- Excerpt to read:

~by David Aiken~
Many and sundry have been the attempts to
“get a handle on” a deceptive idea that has its origins in Plato’s Republic—the idea of the Noble Lie. The
Noble Lie was never intended to be an element of political theory—this is only
the shallow storyline, the theatrical mask that Plato lends to his narrative to
throw the profane reader off the track of the sacred richness of his
philosophical teaching. In matter of fact, Plato’s Noble Lie is a very clear
rational mechanism of Plato’s fully human and fully philosophical ontology; it
is not some device to be used for political or state enablement, but rather, it
is a constructive philosophical mechanism that
enables the 'golden' part of the individual, the rational mind, to
construct the individual as a philosophical whole!
One recent transmogrification of the Platonic idea of the Noble Lie was in the 2008 Batman
film, The Dark Knight.

- Data:

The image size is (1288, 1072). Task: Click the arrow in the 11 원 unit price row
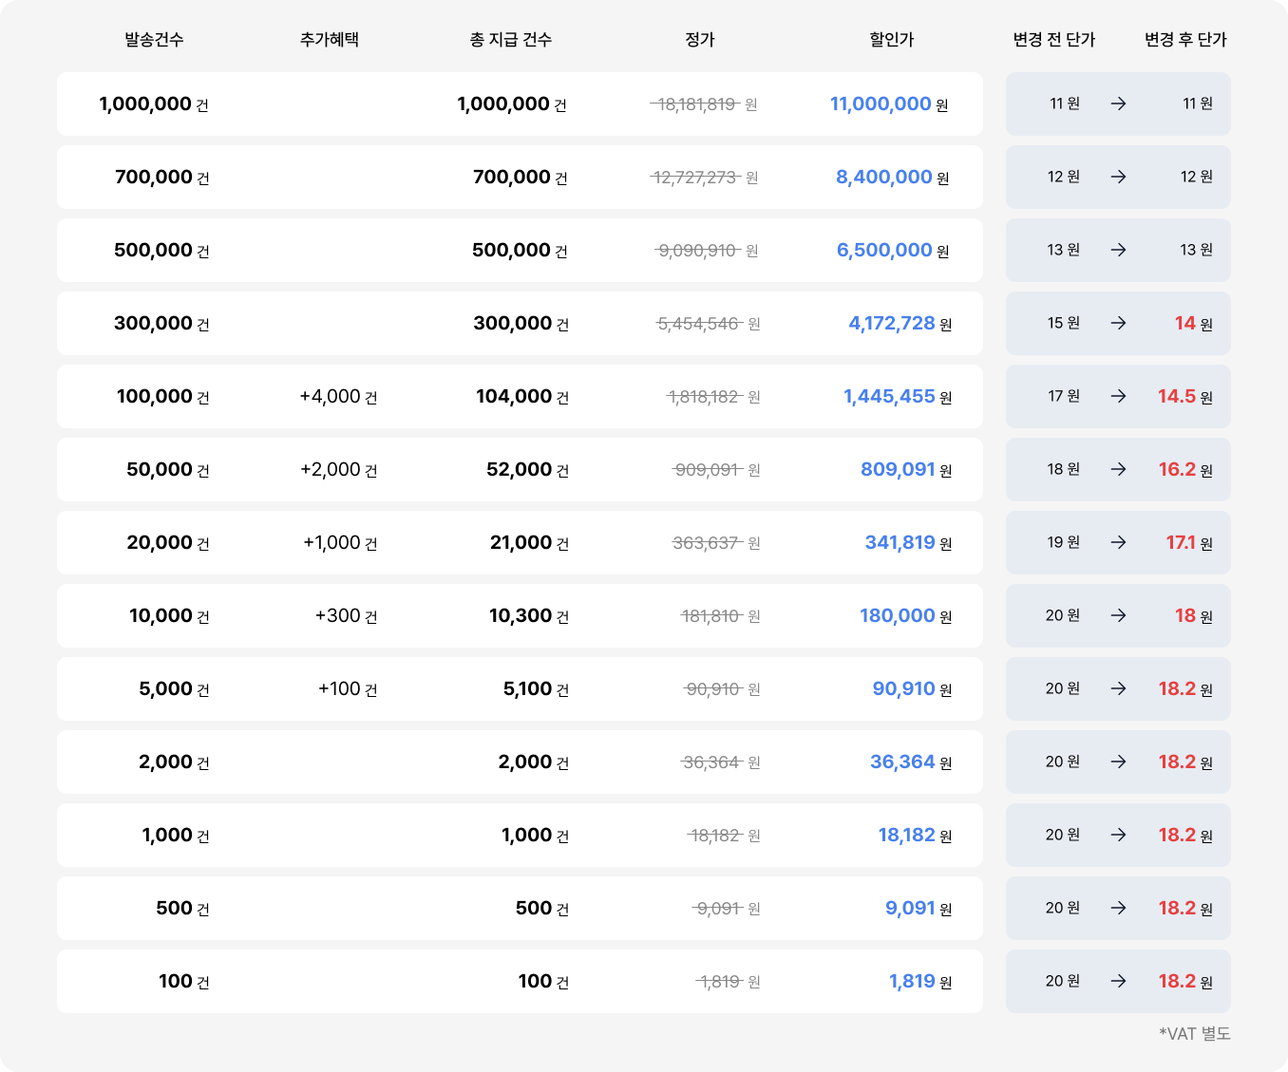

- What you will do:
A: Using the essay on Plato's Noble Lie, decide whether each statement agrees with it: (i) the Noble Lie was intended as an element of political theory; (ii) the idea of the Noble Lie has its origins in Plato's Republic; (iii) a 2008 film is named as a recent reworking of the idea. Answer yes or no for each and quote the deciding words.
B: Pick up the essay on Plato's Noble Lie after its final sentence and keep writing.
The lines above come from a separate source and have no connection to the essay on Plato's Noble Lie.

- Exercise answers:
A:
(i) No: "The Noble Lie was never intended to be an element of political theory"
(ii) Yes: "a deceptive idea that has its origins in Plato’s Republic"
(iii) Yes: "One recent transmogrification of the Platonic idea of the Noble Lie was in the 2008 Batman film, The Dark Knight."

B:
At the heart of
this dark comic book, cinematographic narrative is the pattern of the black
& white, yin & yang quality that defines Everyman. We are none of us entirely white, the Harvey Dent cum White Knights of the world who dare
to oppose Evil in the open light of day; nor are we entirely black, the unproblematic embodiments of the unpredictable
Joker, the modern Johnny Appleseed of pain and loss, of random suffering and
harm. Rather, Everyman is both of these in
differing and mixed degrees. In perhaps our best incarnations we are actually
all of us, individually, both the tormented Black Knight, the man-bat, the
creature who comes out of the night to drag bad actors and their actions into
the light of day, and that complex human creature who, on a much more personal
level, is consumed by his personal struggle to make sure that, at least most of
the time, the enlightened goodness in his soul that reaches out for justice, overshadows
the gnawing, inky hunger of the psychic demon that urges him, almost irresistibly, to punish and to
avenge.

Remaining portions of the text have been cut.